As someone who has struggled with his own lust(s), and with his own resentment(s), I came to have new words to describe the younger and the older son in me. And while I have felt my measure of both guilt and shame for my lusts, I wonder if I've sufficiently appreciated how my resentments have inhibited my coming into the abundant life God has intended for me. My lusts and my resentments have both betrayed me-- or rather, have been ways I have betrayed my self. But while a plethora of Others have arisen to remind me that I should indeed feel both ashamed and guilty for the ways my lust has betrayed me, almost none have extended the mercy, forgiveness, understanding and acceptance that might have kept me from resenting their being judgmental! Thus I find myself on this pendulum, from lust to resentment and back again. Unpleasant. Not good.
I suppose that this "swing" could be halted on the lust side-- but Nouwen does not suggest how. He does, however, make a connection that would halt the swing on the resentment side. He says: "There is always the choice between resentment and gratitude," and it is of one or the other, because "resentment and gratitude cannot coexist." Ah... So the resentments of those whose "frozen anger" leads to the denial of their own sinfulness, which thus results in their judgments of me-- they might free themselves for gratitude, and more gentleness and mercy toward me and others, if they would just make that choice. And I, in turn, can choose not to harbor resentment of them, if I choose to be grateful, if I find in myself a grateful heart for all of my life experience-- including others' reactions, and resentments.
How do I do this? How do I find my own way to freedom from resentment, toward gratitude and grace?
--Well, maybe the answer has something to do with finding the father of the parable in me. Maybe that father is more like Ram Dass' Maharajji than like the Father God of most Christian preaching. Because, what does the father of the parable want most to do when the prodigal son returns? He wants to play! He wants to party! He wants to step into that relational space beyond resentment; he wants to choose gratitude.

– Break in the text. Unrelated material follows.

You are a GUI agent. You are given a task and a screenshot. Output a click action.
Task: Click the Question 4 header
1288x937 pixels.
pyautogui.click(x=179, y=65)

I think we are always surprised by that father-- and often disbelieving. Or else, we say to ourselves: That's OK for God-- but it wouldn't work in "real" life! But Jesus does not say that the parable is an allegory, and that the father in it stands in for God. He is really saying that we experience God in our lives whenever this dynamic occurs-- whenever play triumphs over judgment; whenever grace and gratitude triumph over resentment.
Whether this happens in the "real" world, among persons, is another matter. But the thing is, these triumphs can be experienced within me, in my own reality, within my own self-- just by my choosing to let my father play with my prodigal, and enjoin my elder to get with the program!
Just like Ram Dass' Maharajji, the father of the parable is "inside" me-- along with that elder son, and the prodigal one. There's a Life of manifest gratitude, grace-- and playfulness-- waiting for me, if I just choose to live it.